Milton Bradley – Out a few days with a right groin strain.  How appropriate since he’s a jerkoff.

Justin Upton – O-for-the season.  The ‘Backs have too many options for him to continue on the path of ugly.  He’s going to be a good one, but it may not be the first half of the year.  Or this year at all.  Color me worried.

Jermaine Dye/Paul Konerko – Back to back 300th HRs.  According to the Elias Sports Bureau, this was the first time two players hit back to back 300th homers.  Actually, they didn’t say that… Well, they might’ve.  I have no idea.  Another thing possibly heard today in the Elias Sports Bureau office, in Accounting, Julio said, “Who took my pen for the third time this month?  Which is a new record!”

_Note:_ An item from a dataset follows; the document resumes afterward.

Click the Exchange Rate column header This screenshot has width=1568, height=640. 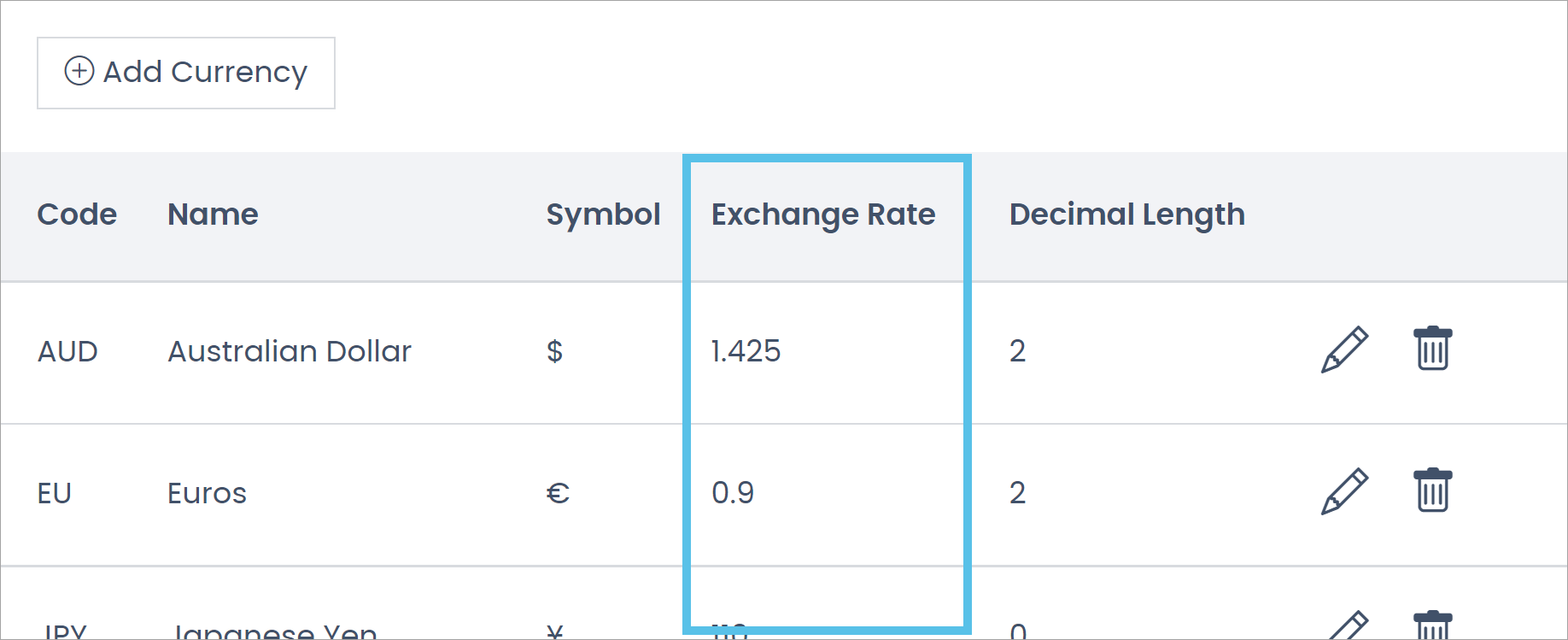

DeWayne Wise – Separated shoulder and out 6 weeks. This also really hurt my Fantasy Razzball team.  Wise looked like he was headed for one of the all-time worst years ever if Ozzie would’ve continued to play him.  And that’s a small “if,” because of course Ozzie was playing him.  Alas…  This opens up the centerfield job for the Jerry Owens promotion (SAGNOF, but he’s a truly crappy player) or Brian Anderson (poor average, some pop, not much to see here either).  This could also mean Ozzie moves Alexei Ramirez up the order.  Honestly, Alexei hasn’t done much to deserve it so that could mean Ozzie does move him up.  Oh, who are we fooling?  Ozzie’s going to continue to plug Wise into the top of the order, DL be damned!

Jed Lowrie – To the 15-Day DL.  Oh, well.  He’s done.  Feel free to cut him loose.  Probably the best thing that could’ve happened so you can move on from him sooner vs. later.  (BTW, Sooner vs. Later battled to a draw last time out in the octagon.)